Oggi come vent’anni fa, quando si curiosa tra i cavalletti sui quali lavorano gli allievi di Maiotti, Lissoni e Simeoni si scopre che stili e soggetti dei dipinti sono molto diversi tra loro. Nella scuola, infatti, nessun allievo è invitato a dipingere come il maestro, né a riproporre i suoi stessi temi: semplicemente gli viene insegnato l’ABC della pittura, gli vengono presentate le regole della grammatica artistica. Prima quelle fondamentali, poi quelle che servono a perfezionarsi. E il primo insegnamento è sempre una lezione di libertà: imparare a guardare il mondo, un invito a recuperare il contatto personale, immediato con il paesaggio e con la natura. In altri termini, una disintermediazione della relazione con il mondo e con l’arte.

Date queste premesse non stupisce che, nella libreria della scuola, a prevalere non siano i saggi di storia e critica d’arte ma i testi scritti in prima persona dagli artisti (le lettere di van Gogh e Cézanne, le riflessioni di Klee e Kandinskij, i pensieri di Ingres, le Vite del Vasari e le riproduzioni dei codici di Leonardo) insieme ai manuali dedicati alle varie tecniche, dall’acquerello all’encausto, dalla tempera all’affresco. Testi che molto spesso portano la firma di Maiotti e Lissoni: non per autoreferenzialità, ma perché davvero la produzione didattica dei fondatori della scuola ha avuto – e continua ad avere – un ruolo imprescindibile a livello italiano, e di notevole rilevanza anche su scala internazionale. Tanto che buona parte di questi volumi è stata tradotta in una decina di lingue, e che i documentari girati due decenni fa da Maiotti per insegnare a disegnare e dipingere continuano tuttora a circolare, a essere trasmessi
in televisione.

La scelta di proporre agli allievi una pittura figurativa non va intesa come un dogma, né tantomeno si configura come una chiusura nei confronti dell’astrazione. Semplicemente, copiare dal vero è il primo passo anche per chi poi sceglierà strade diverse: da un punto di vista tecnico, tra figurazione e astrazione esiste infatti un ponte molto più solido di quanto spesso si creda. Per rendersene conto è sufficiente pensare ai percorsi di Kandinskij e Mondrian, di Malevi? e Nicolas De Staël. E a quello dello stesso Ettore Maiotti, che ha attraversato una significativa fase astratta senza per questo perdere la capacità (e la gioia) di dipingere dal vero, anche en plein air. Con tutti i piccoli rischi e contrattempi che ciò comporta: tra le pareti della scuola – come in qualsiasi bottega d’ogni epoca – si sussurrano aneddoti relativi a spedizioni artistiche dei maestri che si sono concluse ora con clamorose insolazioni, ora con tuffi imprevisti in maleodoranti canali veneziani.

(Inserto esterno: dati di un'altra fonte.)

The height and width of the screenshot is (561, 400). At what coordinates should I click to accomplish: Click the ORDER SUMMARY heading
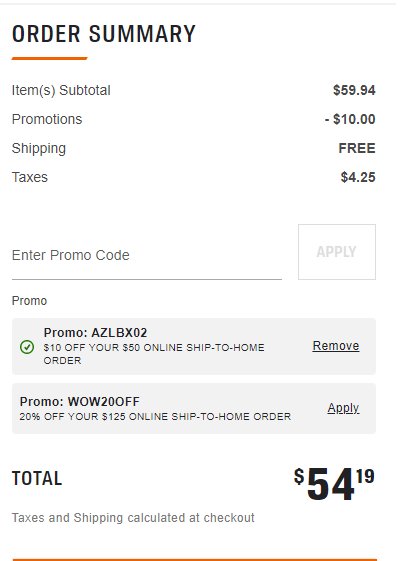tap(104, 34)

Disavventure come queste, in verità, capitavano pure a Giovanni Fattori e ai macchiaioli. E ci auguriamo che qualcosa di simile possa accadere anche agli artisti di domani. Se così sarà avremo la certezza che la pittura è rimasta viva, che la dimensione umana, passionale e dunque fallibile del fare arte è sopravvissuta all’invadenza del marketing che precede la creatività, sterilizzandone i risultati per ottimizzare la produzione. Avremo un’alternativa all’impero del business, che ha dimenticato le regole fondamentali dell’arte perché da tempo le ha sostituite
con la legge del profitto. Quello di pochi, ovviamente.